## Exercise details
Put the lines of the records below, from the line with "Task: Click the second Options gear icon" through the end of the records, into a JSON list of strings, one string per line, with blank lines omitted and the pictures left out.
----- Task inputs
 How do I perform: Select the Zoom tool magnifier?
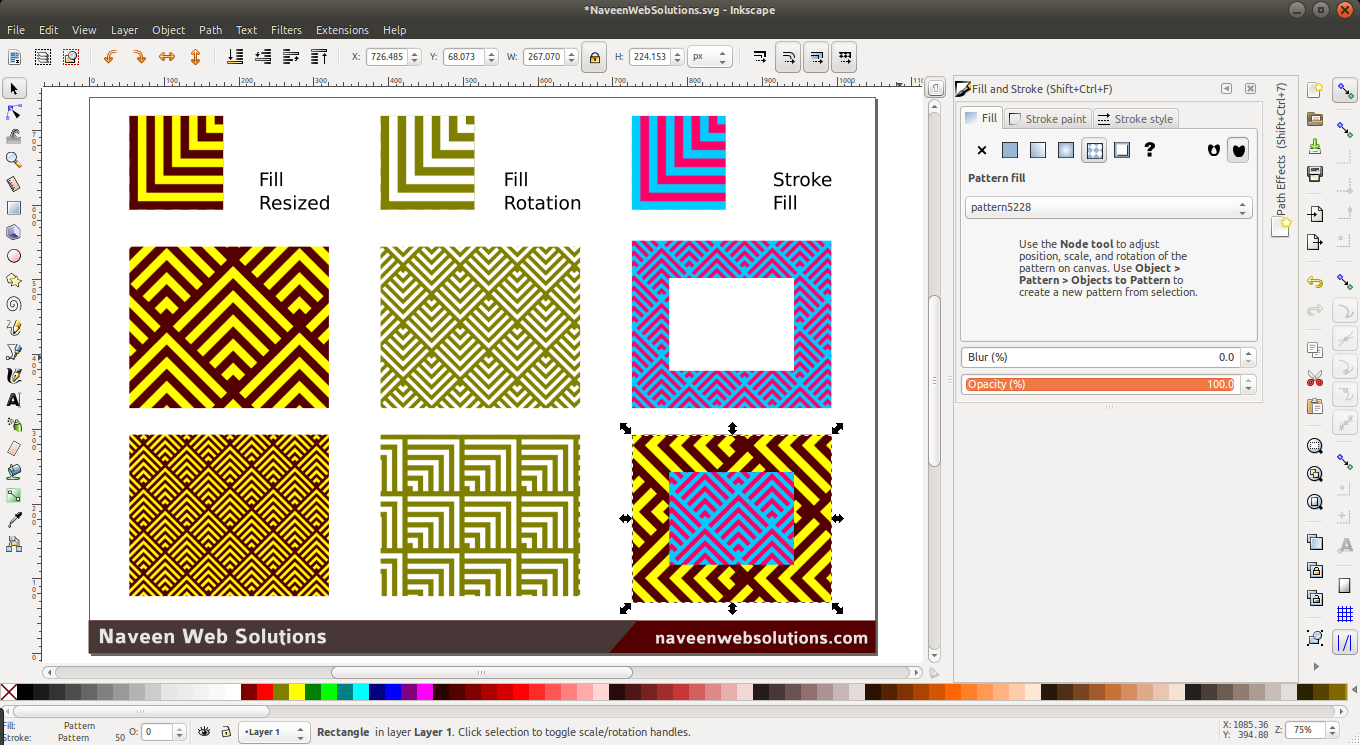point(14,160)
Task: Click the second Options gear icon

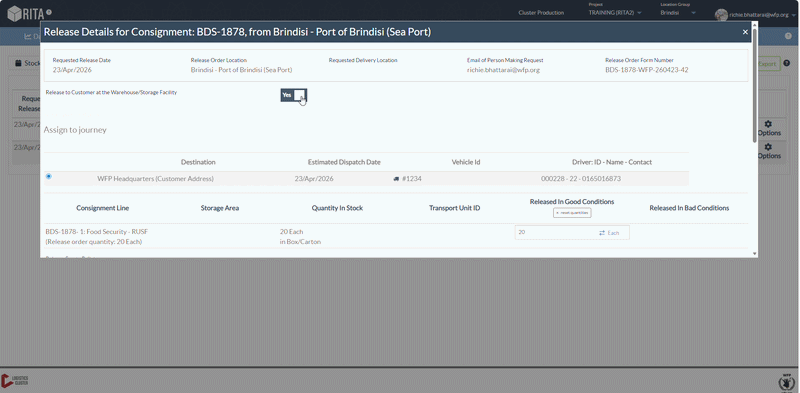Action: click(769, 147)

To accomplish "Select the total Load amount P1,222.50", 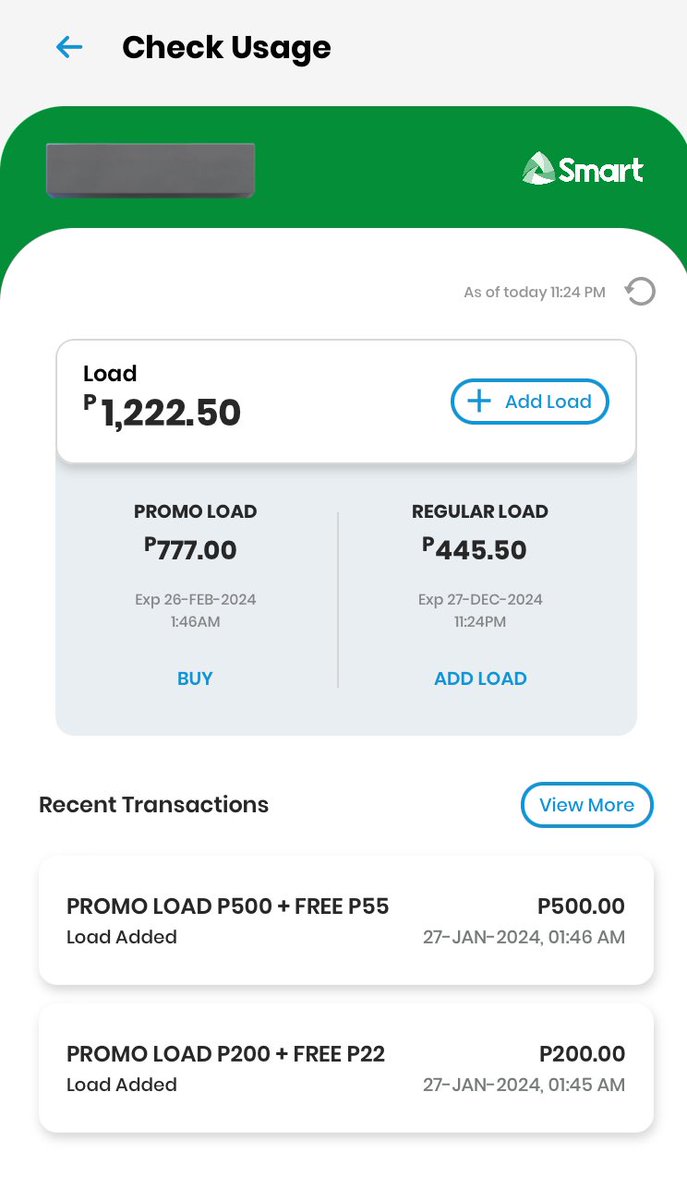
----------
## Written solution
[
  "Task: Click the second Options gear icon",
  "Action: click(769, 147)",
  "To accomplish \"Select the total Load amount P1,222.50\", "
]